O'Doherty, E. - Presenter, University of Sheffield
McGregor, J., University of Sheffield
Current waste management practices are struggling to cope with economic growth and an ever-increasing global population. The UN estimates indicate that 1.3 billion tonnes of food waste are generated globally per annum. Municipal organic waste particularly represents a challenge in urban environments. Currently, the most relevant large-scale approach to recycling of this waste is the time-consuming process of compositing. Simultaneously, declining reserves of fossil resources and environmental concerns around the use of coconut and palm kernel oil present a need to identify new sources of the raw materials required for the production of fuels and chemicals. In this work, an approach to tackle both of these grand challenges is proposed using black solider fly larvae (BSFL). BSFL are highly effective in their consumption of waste, and the biological transformation of this into higher value organic oils with a variety of chemical applications. Therefore, BSFL have the potential to be a safe sustainable means of synthesising functionalised chemical feedstocks from municipal waste and can play a key role in the development of future biorefeneries.

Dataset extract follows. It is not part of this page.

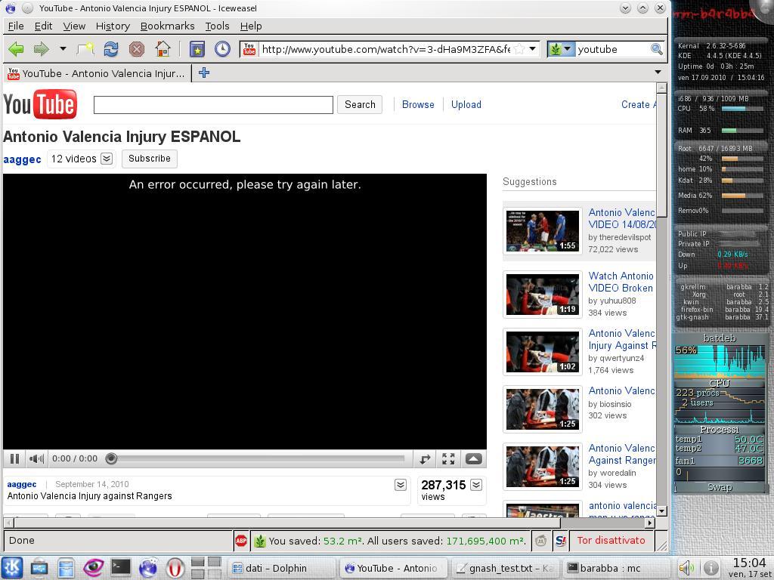Click the Adblock Plus status bar icon

coord(241,541)
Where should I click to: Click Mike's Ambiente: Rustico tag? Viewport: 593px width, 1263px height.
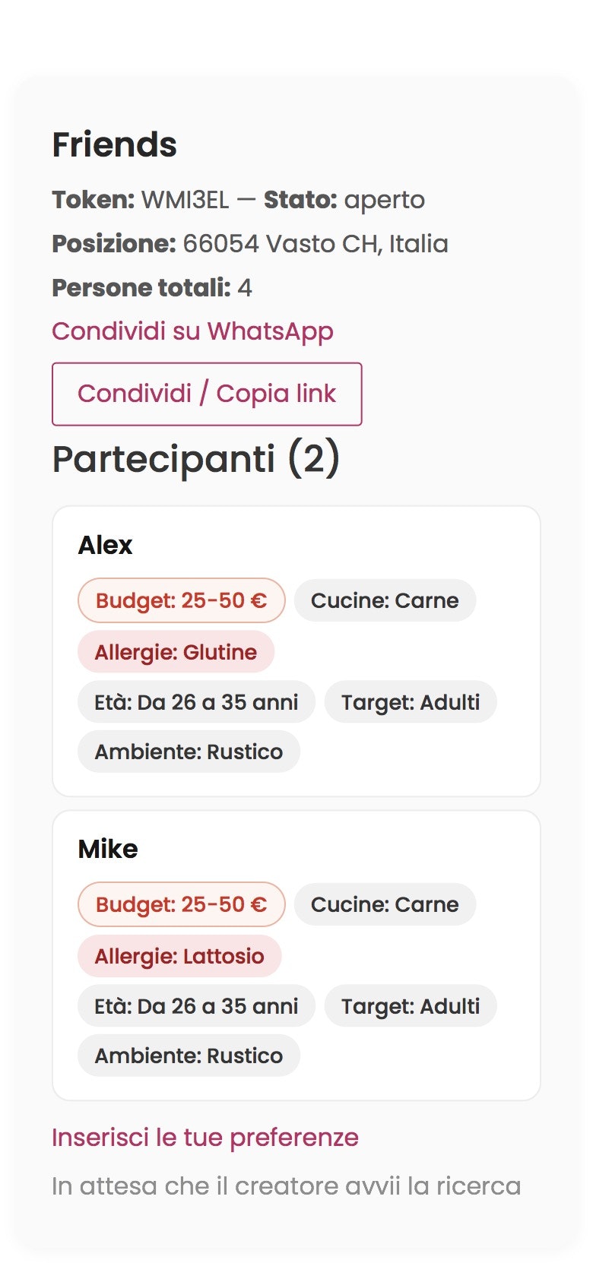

In the present work, waste biomass is converted into proteins and lipids, the latter representing roughly 30% of the total larval body mass. Lipids extracted using soxhlet extraction with hexane, have been converted into chemical products such as bio-fuels, solvents, and surfactants. This process takes advantage of the capability of BSFL to consume municipal waste streams to accumulate body fat, behaving as living “bio-catalysts”, thereby avoiding many of the health and environmental issues associated with conventional methods of processing municipal waste. GC-MS analysis shows this to have a very similar composition to coconut and palm oils, i.e. free long chain carboxylic acids and in particular palmitic acid and lauric acid. Thus, BSFL can provide a renewable source of fats, and can be grown anywhere within the world, including developed countries where there are no local sources of free fatty acids. In countries where weather is unsuitable for their growth BSFL can be artificially reared.

This innovation provides a novel and sustainable route to consumer products via an alternative oil source. It can also exert a significant environmental benefit as food waste is a vastly overlooked driver of climate change, with the FAO UN 2011 assessment estimating the total carbon footprint of food wastage, including land use change, at around 4.4 Gt CO2 per year. Our technology therefore provides a sustainable resolution in a sector responsible for 8.2% of total global greenhouse gas emissions (International Energy Agency 2014).